The effort to combat corruption involves action on several fronts. Perhaps first
and most difficult is the effort to change public expectations. Unless such
practices are seen as unacceptable to practitioners and to the public at large,
anti-corruption laws and procedural reforms are difficult to implement (Andvig
et al. 2000:79).
The media, and public advocates such as Transparency International and Global
Witness are key players in exposing corruption and raising societal norms with
regard to bribe-taking and abuse of public resources. Investigative reporting
and independent assessments of public performance heighten the visibility of
questionable practices and introduce a measure of transparency to the actions
of decision-makers. For this reason, press freedoms and reform of overzealous
libel laws that can muzzle watchdog groups go hand in hand with corruption reform
(Schloss 1998:15; Andvig et al. 2000:36–37).
Improvements in public administration and natural resource laws are certainly
necessary parts of any attempt to reduce systematic corruption. These aim for
greater financial transparency through such steps as simplifying procedures
for issuing permits and granting concessions, reforming contracting practices
for large infrastructure projects, or mandating independent audits (FAO 2001:96;
Contreras-Hermosilla and Rios 2002:11–12, 33–36).
Other changes in public administration are important as well, such as higher
pay and higher standards for civil service employees.

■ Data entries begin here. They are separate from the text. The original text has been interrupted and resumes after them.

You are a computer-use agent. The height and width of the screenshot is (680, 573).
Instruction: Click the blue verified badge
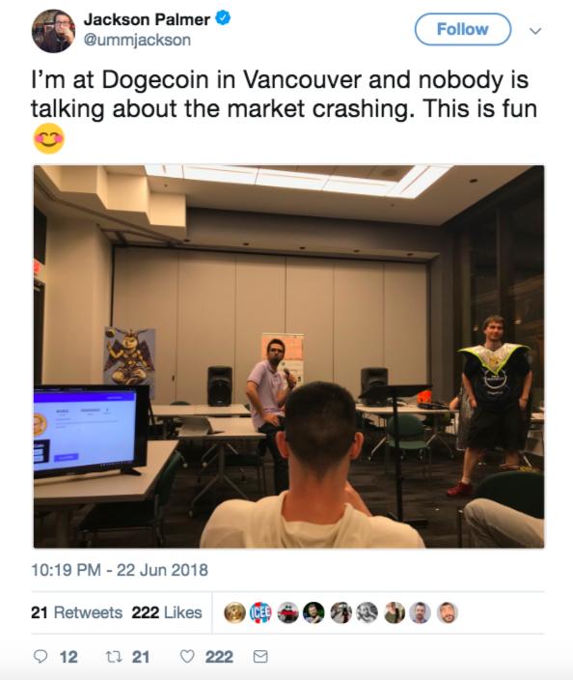[223, 18]
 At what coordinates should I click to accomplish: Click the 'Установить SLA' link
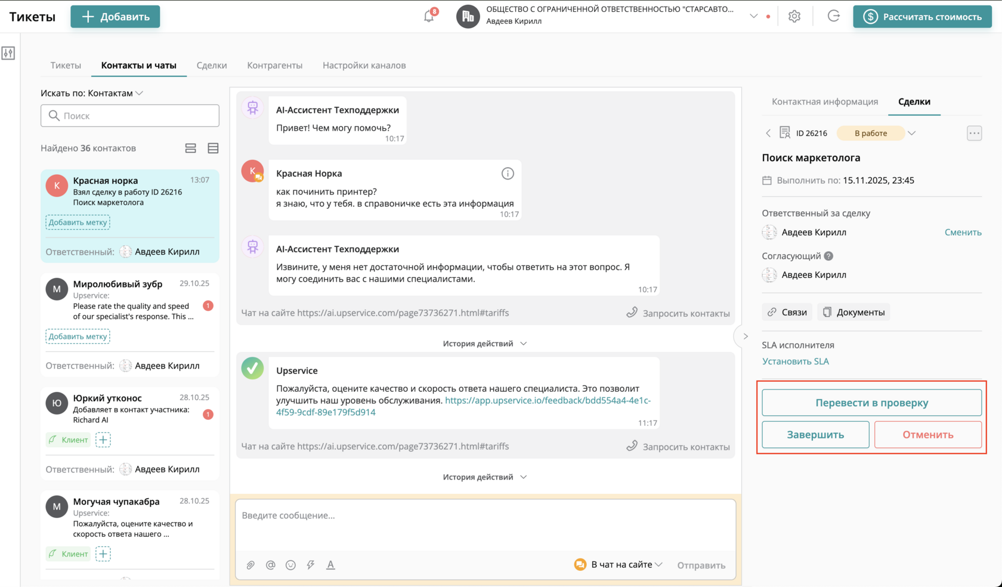tap(796, 361)
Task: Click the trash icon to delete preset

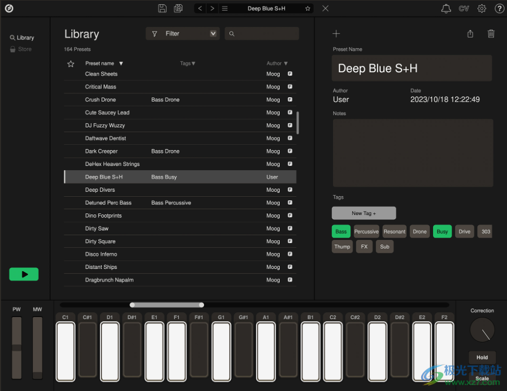Action: click(x=491, y=33)
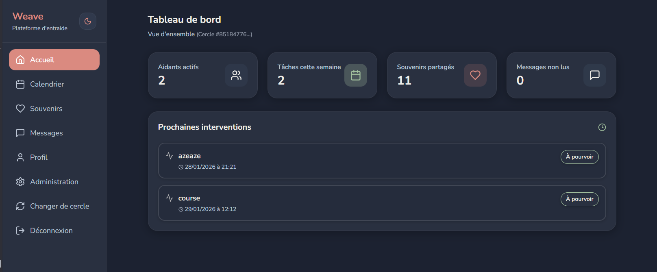
Task: Click the Tâches cette semaine calendar icon
Action: point(356,75)
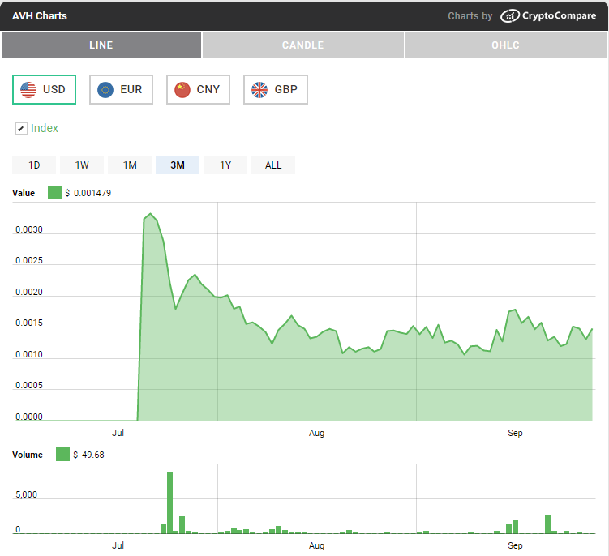Click the green Volume legend swatch
The height and width of the screenshot is (556, 609).
(62, 455)
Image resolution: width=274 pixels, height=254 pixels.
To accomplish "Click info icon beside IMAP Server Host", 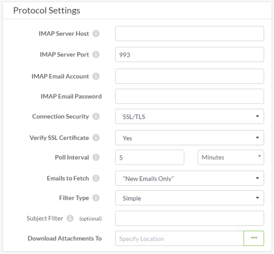I will pos(96,33).
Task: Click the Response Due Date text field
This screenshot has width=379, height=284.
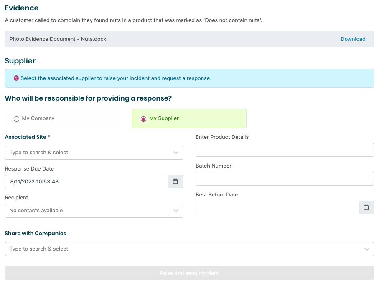Action: (86, 182)
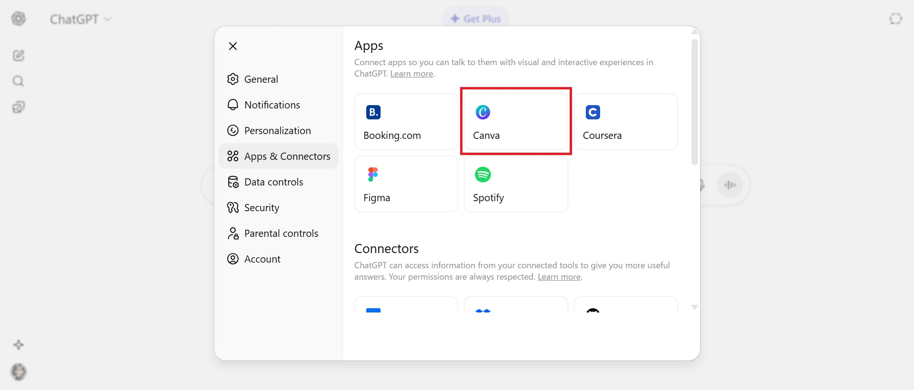Go to Personalization settings
This screenshot has width=914, height=390.
coord(277,131)
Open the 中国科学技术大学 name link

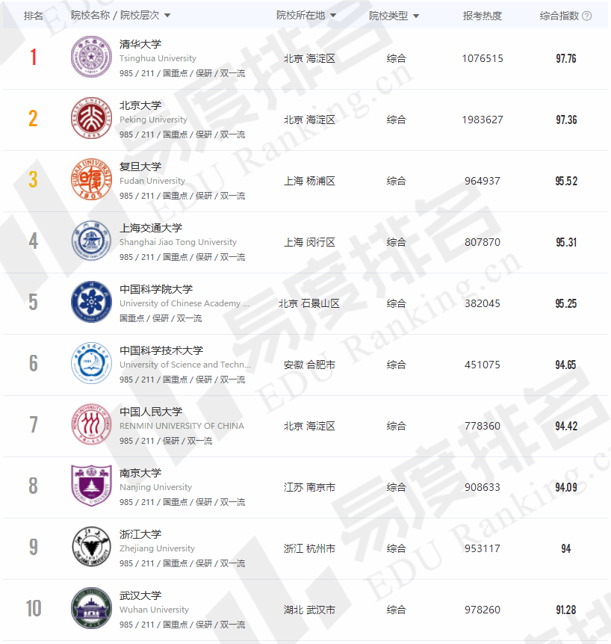(161, 350)
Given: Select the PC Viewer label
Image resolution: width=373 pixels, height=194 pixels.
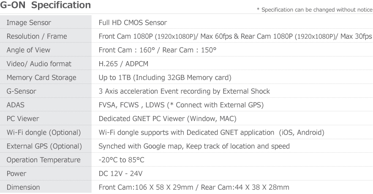Looking at the screenshot, I should point(23,119).
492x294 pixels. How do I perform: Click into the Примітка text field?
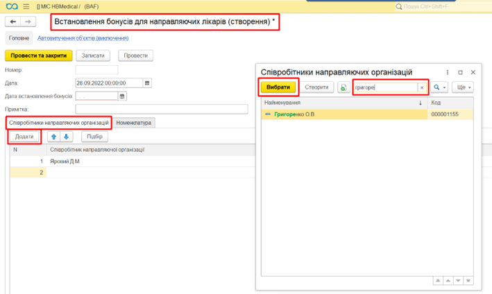coord(161,109)
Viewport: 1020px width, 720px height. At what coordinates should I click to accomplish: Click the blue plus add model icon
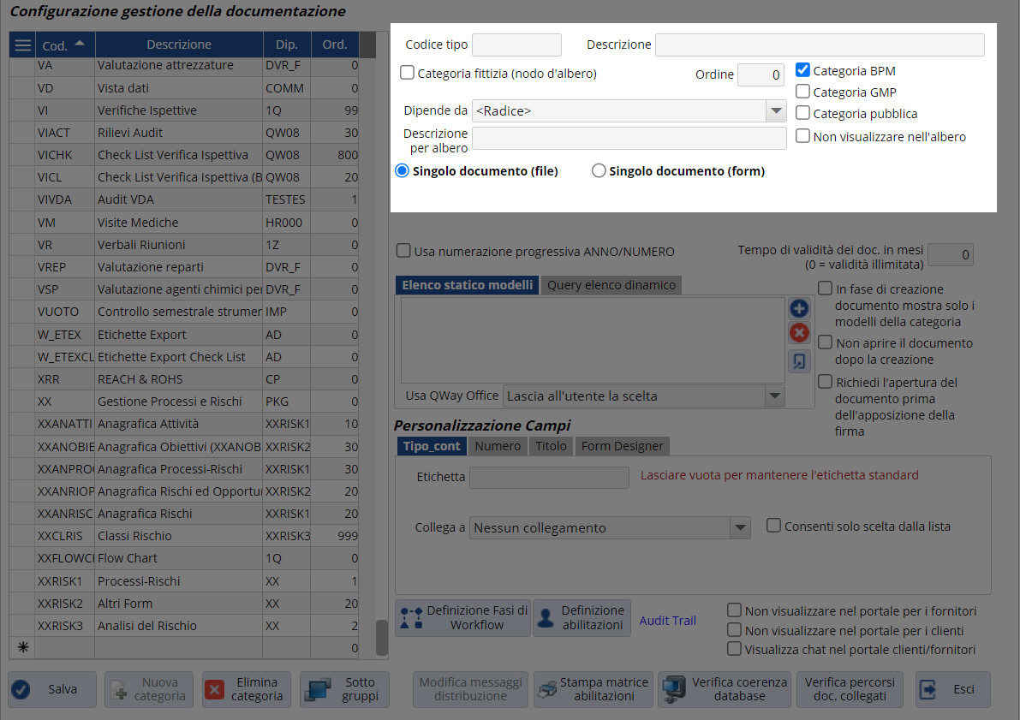(x=798, y=309)
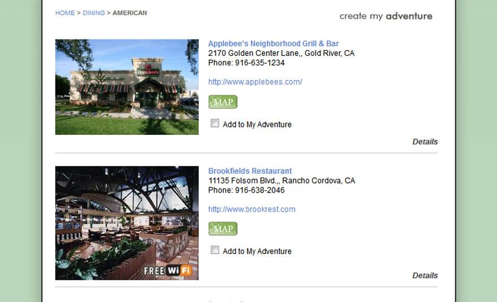This screenshot has width=497, height=302.
Task: Click the FREE WiFi badge on photo
Action: [168, 270]
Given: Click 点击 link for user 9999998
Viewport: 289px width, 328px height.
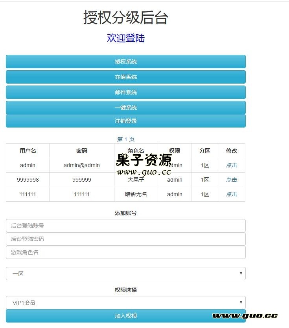Looking at the screenshot, I should click(x=231, y=180).
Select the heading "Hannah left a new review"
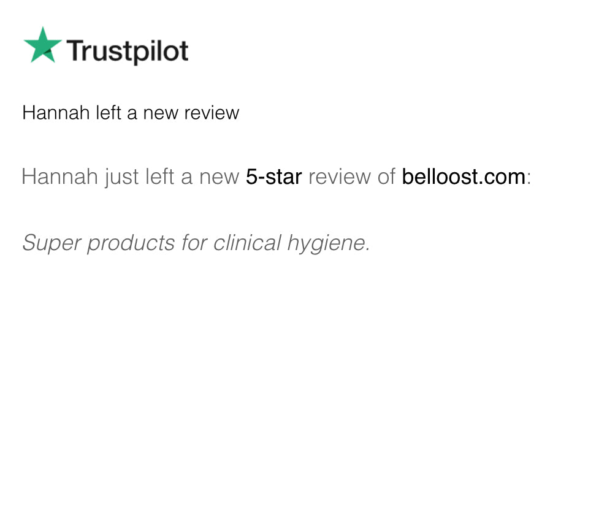The image size is (607, 521). pyautogui.click(x=131, y=113)
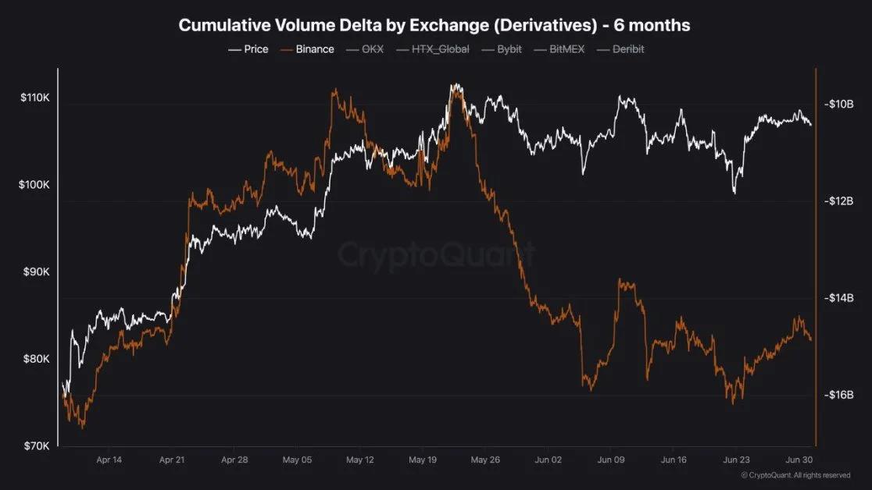Screen dimensions: 872x490
Task: Select the Jun 30 x-axis date label
Action: pyautogui.click(x=799, y=460)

Research shows that when
hiring and advancement decisions are made on the basis of merit, corruption
levels go down (Andvig et al. 2000:114).
Action against the supply side of corruption is also imperative. Some progress
has already been made with the signing of the 1997 OECD Convention on Combating
Bribery of Foreign Public Officials in International Business Transactions.
This international treaty makes it a crime to bribe any foreign official and
outlaws the practice of money laundering that often accompanies bribery. It
also forbids the practice of deducting the cost of foreign bribes as business
expenses on tax returns, a distressingly common practice in many developed nations
until a few years ago. As of October 2002, 34 nations had ratified the treaty
and all but two had adopted national legislation for its implementation (OECD
1998:1–18; 2003).
If it were strictly enforced, the treaty could be a significant tool against
global corruption, since the signatory nations account for more than 90 percent
of all foreign direct investment. Unfortunately, the Anti-Bribery Convention
has yet to prove its usefulness, according to critics. Transparency International
chairman Peter Eigen contends that since the treaty came into effect in 1999,
it has not been responsible for a single fine or prison sentence, because of
lack of enforcement (Eigen 2002:6).
Where the political will to act is strong, strict enforcement of anti-corruption
laws brings results. In Singapore, for example, severe economic penalties against
foreign bribes have contributed to the nation’s successful cleanup campaign.
In 1996, prosecutors convicted a middleman of paying nearly $10 million in bribes
on behalf of five large international companies. The government banned those
companies from bidding on government contracts for five years. It also banned
any new firm the companies might set up to circumvent the penalty (Hawley 2000:18).